I am developing an application for work that deals with sensor performance. I need to calculate the standard deviation of an entire color buffer (1-channel 16-bit floating point frame buffer object) in Opengl. For testing purposes, I am simply reading up the buffer into main memory and calculating the standard deviation on the CPU. Of-course, as you might expect, this is a killer on the FPS.
I have googled and googled, searched every where but I cannot find any references or leads to this. The only reference that was mentioned was some article by Horn that talks about calculating the sum of an entire buffer using shaders, but I could not find the article itself.
My first idea is to simply use the non-programmable pipeline and do additive blending onto another 16-bit f.p. surface drawing verticle lines ontop of each other over an over again with the texture coordinates referencing the buffer for each verticle line, once for the number of pixels in the x direction (I may skip pixels to just approximate the s.d.), and then draw single points ontop of each other referencing the horizontal sums. This would give me the mean value, then I would repeat the process somehow using the differences minus the mean squared. This doesn't seam terribly efficient but it would be better than reading it into the main memory. Also, I don't know how to do this without having to ping-pong between textures when it comes to the second pass using the mean.
Anybody have better (more efficient) ideas for this?
Thanks in advance,
A couple of ideas:
(1) use the automatic mipmap generation capabilities of the hardware to generate the mean (you can read back the value of the topmost mip level to get the mean)
(2) render the texture to a second texture using a shader that calculates the squared difference at each pixel, and use automatic mipmap generation again to generate the mean
(3) then you can read back the mean and take the square root.
BTW, all this falls under the category of general-purpose GPU computation (a phrase you may want to google). People have done much more complicated things with it, like performing simulations of cloth on the GPU using texels to store the position of vertices of the cloth surface, and shaders to update them at each timestep.
Thanks for the quick reply Reedbeta,
I am using ARB_texture_rectangle for the frame buffer object to support abritrary buffer size (non-powers of two), and also so the coordinate referencing is easier (instead of 0.0 to 1.0, they are referenced by 'pixel' i.e. 0 to 511 etc.) This object does not support mip-mapping. http://www.opengl.org/registry/specs/ARB/texture\_rectangle.txt BTW. Would generating mip-maps every frame be fast enough?
I have looked into this GPGPU stuff, but surprisely I haven't found any info for such a simple task.

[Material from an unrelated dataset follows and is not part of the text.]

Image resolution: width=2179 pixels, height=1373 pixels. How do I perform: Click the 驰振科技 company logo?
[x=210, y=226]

There is a reference to a 'summation' method in the book GPU gems 2, so I may just purchase a copy. I don't think the solution to this is trivial because of the parallel nature of shaders.

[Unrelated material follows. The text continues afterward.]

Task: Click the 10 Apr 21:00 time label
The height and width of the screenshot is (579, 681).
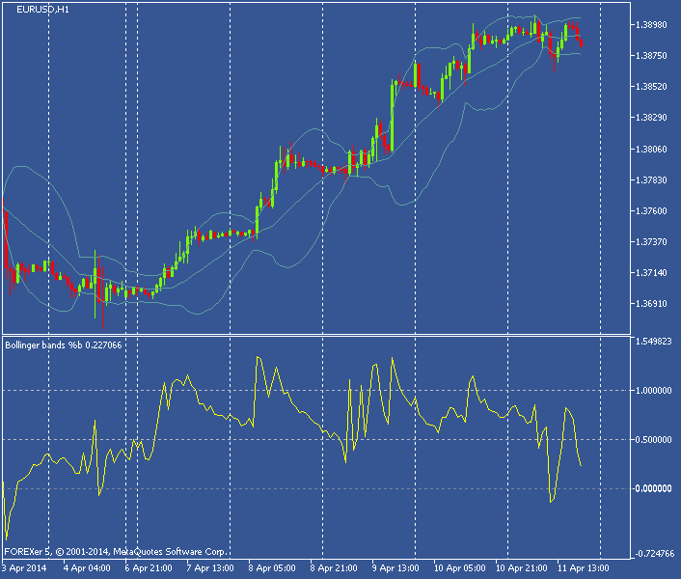Action: coord(521,568)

I think you haven't found a reference for a summation method because everyone does that with mipmaps :lol:
However, if you really must use ARB_texture_rectangle, you can still write a pixel shader to do a 2x2 box filter on the image and resample it to an image of half the size in each dimension. Then repeat until the image is small enough. Of course you have to figure out how to handle odd dimensions if you work with non-PO2 textures. However, I believe this is the most efficient way to do the resampling, taking advantage of the GPU parallelism to the greatest extent possible. And yes, you should be able to attain a decent FPS on this with a bit of optimization. It's not a very costly operation compared to some of the things people like to do, e.g. post-processing blur and bloom filters on every frame.

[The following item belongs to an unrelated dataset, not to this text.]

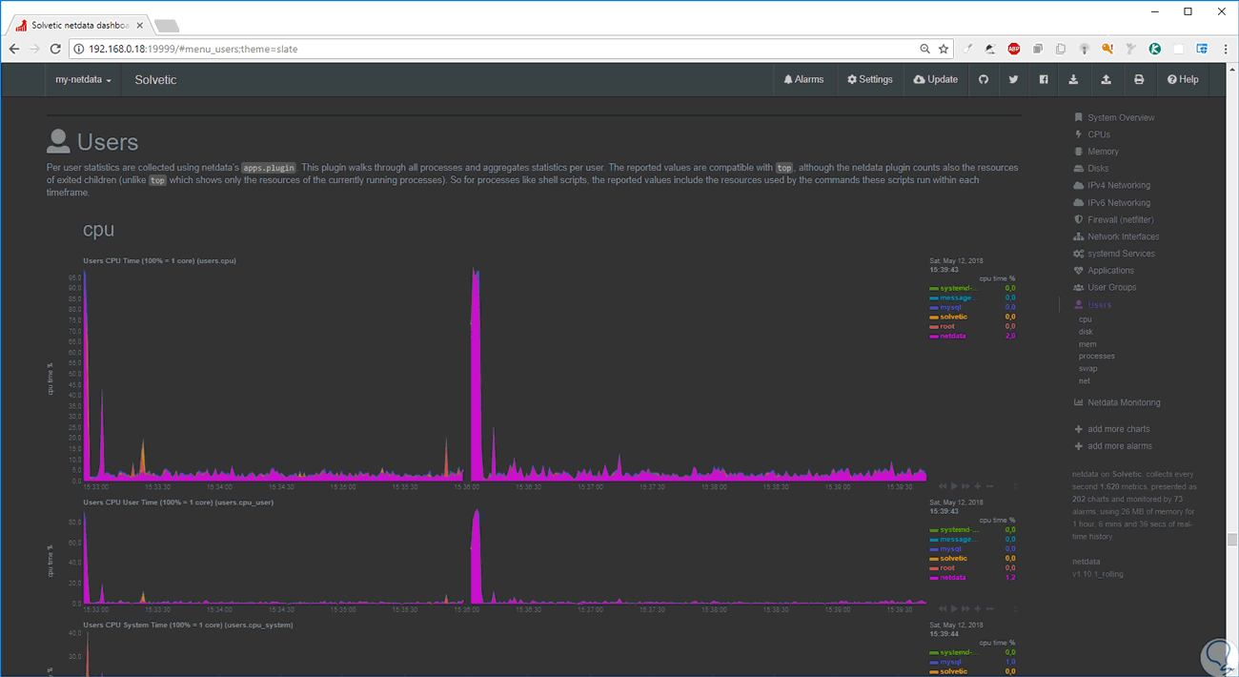Click the resize handle arrows under Users CPU Time chart
The width and height of the screenshot is (1239, 677).
click(1015, 486)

I just found ARB_texture_non_power_of_two,
It appears that this DOES support mip-mapping, the only difference between this and ARB_texture_rectangle is the way coordinates are referenced.
I'll give both methods a try to see which is faster. At first I thought that mip-maps might be overkill (because I don't need any of the intermediate levels) but it is only 1/3 of the original buffer overhead because of the logarithmic way each level reduces so we'll see.
thanks for your help,